Tuesday, 25 December 2007

Christmas 1: wrapping paper

It's Christmas night and the kids are in bed. Mark is reading about Darwin, and I've just finished trimming the torn edges from the used wrapping paper, which I then folded neatly and put in the wrapping paper place. What has happened to me? Firstly that I have a dedicated storage facility for gift wrap, and secondly that I keep the old stuff. Mark says he remembers our first Christmas together, way back in the mid-90s, when he had to stifle his natural instinct to save used paper, for fear that I would think it ... I don't know exactly, nerdy? Unnecessarily parsimonious? Now here I am trimming already reused and - if it's ours - recycled paper. How the profligate have learned austerity.

The thing is, I keep thinking that the world is changing in line with me, and suffer continual pricks of surprise when I find it's not so. Just a few weeks ago, I went to a movie with a friend and her sister on her birthday (Atonement, again: hell, I even reuse films). We went back to her house for the present-giving ceremony.

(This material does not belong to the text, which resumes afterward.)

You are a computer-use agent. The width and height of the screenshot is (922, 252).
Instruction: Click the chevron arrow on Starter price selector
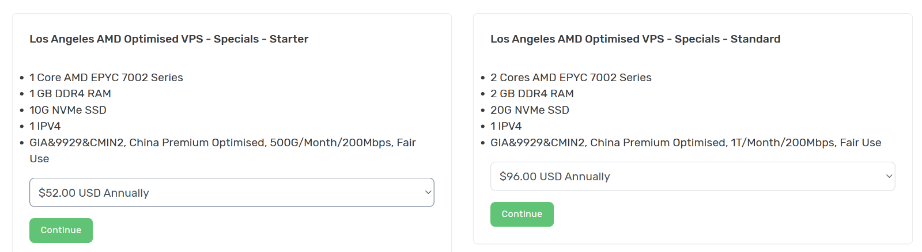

I was I was pleased with my effort, which I thought prettily combined decorousness with ethics: a lovely old cup and saucer that some clever person had found in a charity shop and turned into a tea-scented candle, so reused and, in a sense, recycled. I had wrapped it in a piece of pre-used - though not overly crumpled - tissue paper. Purple, I think. Anyway, my friend's sister looked at my wrapping and creased her - rather perfect, Oxford-educated - brow. 'I'm afraid that I couldn't use paper again,' she said. 'It would take half the fun out of unwrapping a present.'

I think I used to feel like that. Before I got smug.